“I like the country, and I like the men,” went on Edith. “One reason I want to go home soon is because I am discontented enough at home now, without falling in love with the West. For, of course, Majesty, I would. I could not live out here. And that brings me to my point. Admitting all the beauty and charm and wholesomeness and good of this wonderful country, still it is no place for you, Madeline Hammond. You have your position, your wealth, your name, your family. You must marry. You must have children. You must not give up all that for a quixotic life in a wilderness.”
“I am convinced, Edith, that I shall live here all the rest of my life.”
“Oh, Majesty! I hate to preach this way. But I promised your mother I would talk to you. And the truth is I hate—I hate what I’m saying. I envy you your courage and wisdom. I know you have refused to marry Boyd Harvey. I could see that in his face. I believe you will refuse Castleton. Whom will you marry? What chance is there for a woman of your position to marry out here? What in the world will become of you?”
“Quien sabe?” replied Madeline, with a smile that was almost sad.
* * *
Not so many hours after this conversation with Edith, Madeline sat with Boyd Harvey upon the grassy promontory overlooking the west, and she listened once again to his suave courtship.
Suddenly she turned to him and said, “Boyd, if I married you would you be willing—glad to spend the rest of your life here in the West?”

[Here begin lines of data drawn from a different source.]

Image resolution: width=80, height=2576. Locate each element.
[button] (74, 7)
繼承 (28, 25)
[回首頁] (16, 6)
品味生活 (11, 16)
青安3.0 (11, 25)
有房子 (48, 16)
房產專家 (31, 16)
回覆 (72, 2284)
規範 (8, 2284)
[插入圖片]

“Majesty!” he exclaimed. There was amaze in the voice usually so even and well modulated—amaze in the handsome face usually so indifferent. Her question had startled him. She saw him look down the iron-gray cliffs, over the barren slopes and cedared ridges, beyond the cactus-covered foothills to the grim and ghastly desert. Just then, with its red veils of sunlit dust-clouds, its illimitable waste of ruined and upheaved earth, it was a sinister spectacle.

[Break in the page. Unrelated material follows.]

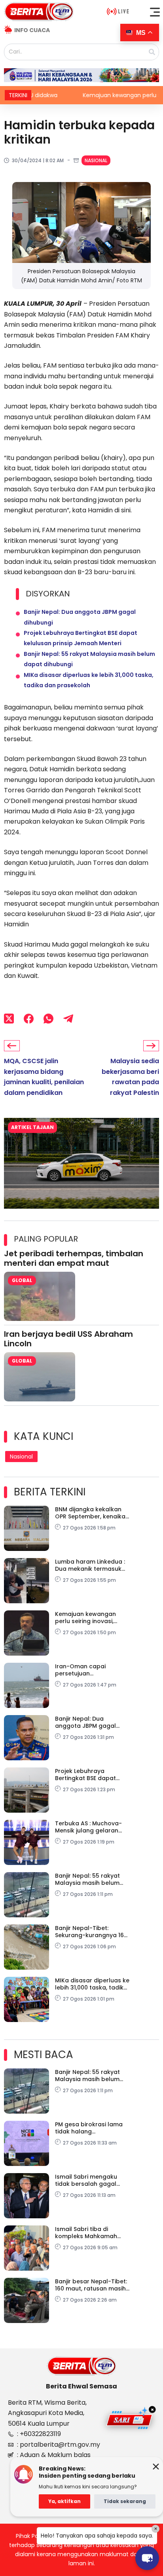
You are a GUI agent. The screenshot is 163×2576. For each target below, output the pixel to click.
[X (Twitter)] (9, 1018)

“No,” he replied, with a tinge of shame in his cheek. Madeline said no more, nor did he speak. She was spared the pain of refusing him, and she imagined he would never ask her again. There was both relief and regret in the conviction. Humiliated lovers seldom made good friends.

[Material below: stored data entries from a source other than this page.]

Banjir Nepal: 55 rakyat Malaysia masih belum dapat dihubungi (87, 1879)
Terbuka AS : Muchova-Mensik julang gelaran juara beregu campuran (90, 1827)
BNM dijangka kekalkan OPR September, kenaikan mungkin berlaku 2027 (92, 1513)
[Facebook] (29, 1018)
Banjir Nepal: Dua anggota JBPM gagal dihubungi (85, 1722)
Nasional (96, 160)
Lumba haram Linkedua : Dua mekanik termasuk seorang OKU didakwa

It was impossible not to like Boyd Harvey. The thought of that, and why she could not marry him, concentrated her never-satisfied mind upon the man. She looked at him, and she thought of him.
He was handsome, young, rich, well born, pleasant, cultivated—he was all that made a gentleman of his class. If he had any vices she had not heard of them. She knew he had no thirst for drink or craze for gambling. He was considered a very desirable and eligible young man. Madeline admitted all this.